> TASK A
Answer these questions about the user-item matrix passage:
(i) What other name does the passage give for the user-item matrix?
(ii) What value encodes a non-click on a name?
(iii) Why does the table contain missing values (NaN)?
> TASK B
From the user-item matrix passage, extract the part starting with "This table has" and going on through "the highest prediction.", without changing a word.
### PASSAGE PROVIDED ###
The **user-item matrix**, also known as the utility matrix, is derived by concatenating all the user-feedback tables. Items are first names in our case (for Netflix items are movies and for Spotify items are songs). **The value in each cell_ij tells us whether the user_i clicked on the product_j.**

We encoded a click on a name with a value of 3, and a non-click with a value of -1, so that way the sum of the feedback for one user is zero.

The table below shows a fragment of the user-item matrix.

name | Amelia | Clara | Elise | Emma | Lilly | Linde | Lise | Lou |
---|---|---|---|---|---|---|---|---|

user_id | ||||||||

0044dDn5Mh1V0O9Pwa8c | 3.0 | -1.0 | -1.0 | NaN | -1.0 | -1.0 | -1.0 | NaN |

00JcVTsDJ6wqJp4ymt40 | NaN | -1.0 | NaN | 3.0 | -1.0 | NaN | 3.0 | 3.0 |

00XJDcHhXwgAs64zRsZE | -1.0 | -1.0 | NaN | NaN | 3.0 | -1.0 | 3.0 | NaN |

010BLu21DwkpbZSVppZp | -1.0 | -1.0 | -1.0 | -1.0 | 3.0 | NaN | 3.0 | 3.0 |

01HiqB25APOJYRNgoEod | NaN | -1.0 | -1.0 | NaN | -1.0 | 3.0 | -1.0 | -1.0 |

01Ib76OTt49y3wUH0feO | NaN | NaN | -1.0 | -1.0 | NaN | NaN | NaN | 3.0 |

01MGzUmLfh4opU5FC6xd | 3.0 | -1.0 | NaN | -1.0 | NaN | -1.0 | NaN | -1.0 |

01hL2EYynEQA9CQBckSM | 3.0 | NaN | 3.0 | -1.0 | -1.0 | -1.0 | NaN | NaN |

0294V1C2QYgQ35tFkJkF | -1.0 | NaN | 3.0 | -1.0 | -1.0 | -1.0 | -1.0 | NaN |

02jmn1zx5aJ3oJBdx1Qb | -1.0 | NaN | 3.0 | NaN | NaN | NaN | 3.0 | 3.0 |

This table has of course a lot of missing values (NaN), as not every user saw every name. The art of recommender algorithms is to complete this matrix by predicting the missing values. These predictions represent the feedback that we expect a user to give for an item which was not seen so far. We can then simply rank these predictions, and recommend the item (first name) with the highest prediction.
### SOURCE MATERIAL ###
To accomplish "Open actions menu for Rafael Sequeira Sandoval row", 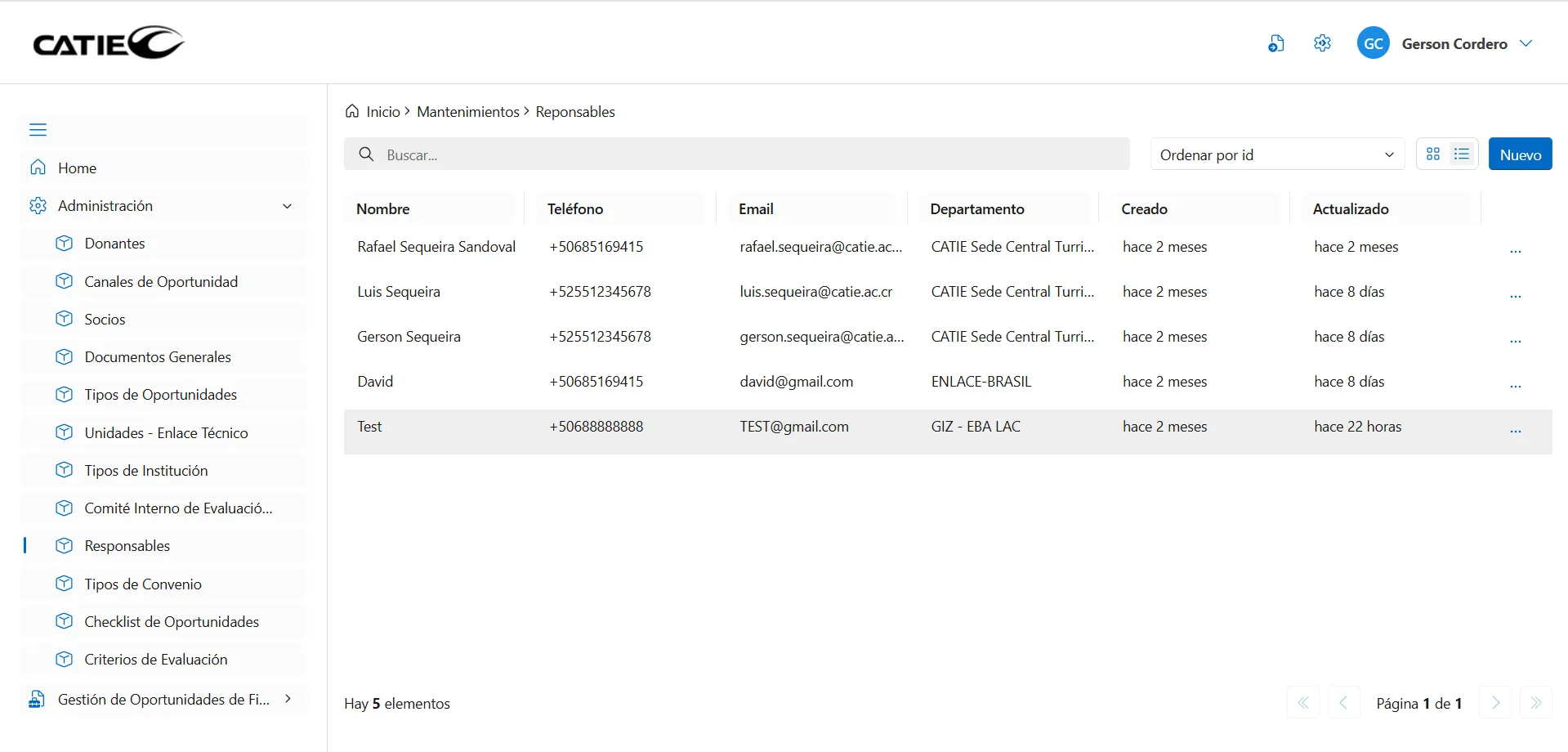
###
> RESULT A
(i) The utility matrix.
(ii) -1.
(iii) Not every user saw every name.

> RESULT B
This table has of course a lot of missing values (NaN), as not every user saw every name. The art of recommender algorithms is to complete this matrix by predicting the missing values. These predictions represent the feedback that we expect a user to give for an item which was not seen so far. We can then simply rank these predictions, and recommend the item (first name) with the highest prediction.